--- MATERIALS PROVIDED ---

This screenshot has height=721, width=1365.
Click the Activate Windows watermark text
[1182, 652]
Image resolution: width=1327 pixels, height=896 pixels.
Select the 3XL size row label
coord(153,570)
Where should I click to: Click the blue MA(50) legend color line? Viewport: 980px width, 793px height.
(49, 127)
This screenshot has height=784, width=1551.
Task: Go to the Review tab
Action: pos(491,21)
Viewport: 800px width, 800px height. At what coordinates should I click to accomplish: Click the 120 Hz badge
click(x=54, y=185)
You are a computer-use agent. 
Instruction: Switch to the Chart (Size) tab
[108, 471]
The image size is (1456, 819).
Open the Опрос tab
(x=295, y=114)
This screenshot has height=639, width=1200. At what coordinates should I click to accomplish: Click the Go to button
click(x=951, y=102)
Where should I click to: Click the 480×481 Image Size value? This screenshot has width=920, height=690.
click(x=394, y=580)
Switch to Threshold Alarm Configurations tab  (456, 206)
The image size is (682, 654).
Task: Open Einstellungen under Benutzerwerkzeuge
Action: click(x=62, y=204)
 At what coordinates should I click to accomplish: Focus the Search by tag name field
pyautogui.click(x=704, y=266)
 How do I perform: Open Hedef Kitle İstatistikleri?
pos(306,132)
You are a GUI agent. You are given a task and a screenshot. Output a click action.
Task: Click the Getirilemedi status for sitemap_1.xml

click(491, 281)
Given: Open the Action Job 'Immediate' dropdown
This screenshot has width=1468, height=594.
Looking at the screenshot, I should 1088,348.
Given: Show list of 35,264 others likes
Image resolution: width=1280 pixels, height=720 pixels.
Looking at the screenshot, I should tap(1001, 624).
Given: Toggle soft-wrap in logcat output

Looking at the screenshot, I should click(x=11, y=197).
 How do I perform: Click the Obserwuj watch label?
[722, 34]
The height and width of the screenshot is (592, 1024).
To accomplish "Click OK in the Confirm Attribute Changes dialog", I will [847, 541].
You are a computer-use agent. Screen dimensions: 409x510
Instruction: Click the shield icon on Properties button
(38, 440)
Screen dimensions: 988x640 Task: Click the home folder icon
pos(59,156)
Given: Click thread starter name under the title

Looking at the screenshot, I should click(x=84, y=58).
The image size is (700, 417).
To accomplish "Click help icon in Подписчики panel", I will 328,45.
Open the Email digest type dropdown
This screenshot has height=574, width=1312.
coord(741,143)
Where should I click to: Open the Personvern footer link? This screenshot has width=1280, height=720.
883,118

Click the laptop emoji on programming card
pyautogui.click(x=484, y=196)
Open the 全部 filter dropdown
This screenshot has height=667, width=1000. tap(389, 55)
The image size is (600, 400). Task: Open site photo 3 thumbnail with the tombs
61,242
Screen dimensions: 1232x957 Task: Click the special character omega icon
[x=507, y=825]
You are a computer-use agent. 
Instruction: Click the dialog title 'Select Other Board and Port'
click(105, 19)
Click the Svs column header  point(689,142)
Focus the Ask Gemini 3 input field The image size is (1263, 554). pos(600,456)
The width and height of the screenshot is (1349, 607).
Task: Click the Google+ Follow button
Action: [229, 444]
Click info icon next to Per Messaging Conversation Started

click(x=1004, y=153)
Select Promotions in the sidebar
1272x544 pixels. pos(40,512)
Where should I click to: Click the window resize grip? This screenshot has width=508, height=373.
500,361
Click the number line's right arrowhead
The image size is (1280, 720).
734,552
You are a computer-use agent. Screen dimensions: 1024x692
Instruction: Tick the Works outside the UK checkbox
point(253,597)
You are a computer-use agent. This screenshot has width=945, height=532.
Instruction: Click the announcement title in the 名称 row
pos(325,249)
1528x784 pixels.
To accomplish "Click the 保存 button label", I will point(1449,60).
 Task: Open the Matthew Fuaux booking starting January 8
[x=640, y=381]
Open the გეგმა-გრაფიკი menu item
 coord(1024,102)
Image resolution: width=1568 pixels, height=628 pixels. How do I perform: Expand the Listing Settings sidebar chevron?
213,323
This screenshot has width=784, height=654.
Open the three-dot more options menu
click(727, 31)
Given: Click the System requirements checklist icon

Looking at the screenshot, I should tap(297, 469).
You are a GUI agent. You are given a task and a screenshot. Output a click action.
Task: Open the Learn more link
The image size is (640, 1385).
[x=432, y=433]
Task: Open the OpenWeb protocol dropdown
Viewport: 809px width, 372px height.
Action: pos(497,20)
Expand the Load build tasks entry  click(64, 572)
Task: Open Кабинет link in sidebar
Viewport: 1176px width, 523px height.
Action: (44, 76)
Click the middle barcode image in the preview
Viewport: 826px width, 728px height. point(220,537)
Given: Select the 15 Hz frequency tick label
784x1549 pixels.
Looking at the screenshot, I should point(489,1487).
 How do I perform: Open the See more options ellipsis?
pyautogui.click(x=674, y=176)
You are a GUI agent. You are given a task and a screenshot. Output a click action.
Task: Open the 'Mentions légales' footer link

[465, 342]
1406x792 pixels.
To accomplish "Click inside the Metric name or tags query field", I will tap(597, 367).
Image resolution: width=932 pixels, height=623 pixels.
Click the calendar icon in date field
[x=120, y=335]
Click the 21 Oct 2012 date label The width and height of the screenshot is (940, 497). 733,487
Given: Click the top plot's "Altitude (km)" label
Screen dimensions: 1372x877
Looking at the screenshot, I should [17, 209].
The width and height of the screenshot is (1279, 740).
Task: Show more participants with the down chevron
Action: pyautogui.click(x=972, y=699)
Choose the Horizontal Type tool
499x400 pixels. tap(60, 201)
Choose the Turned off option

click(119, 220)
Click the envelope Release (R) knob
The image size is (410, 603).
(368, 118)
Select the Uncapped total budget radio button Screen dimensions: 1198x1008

---

### TASK DIRECTIONS
Where the string "computer" appears in a line of the entries above, return that line.

### RESULT OF THIS EXERCISE
You are a computer-use agent. 
You are a computer-use agent. Screen dimensions: 409x510
You are a computer-use agent. 
You are a computer-use agent. Screen dimensions: 1024x692
You are a computer-use agent. This screenshot has width=945, height=532.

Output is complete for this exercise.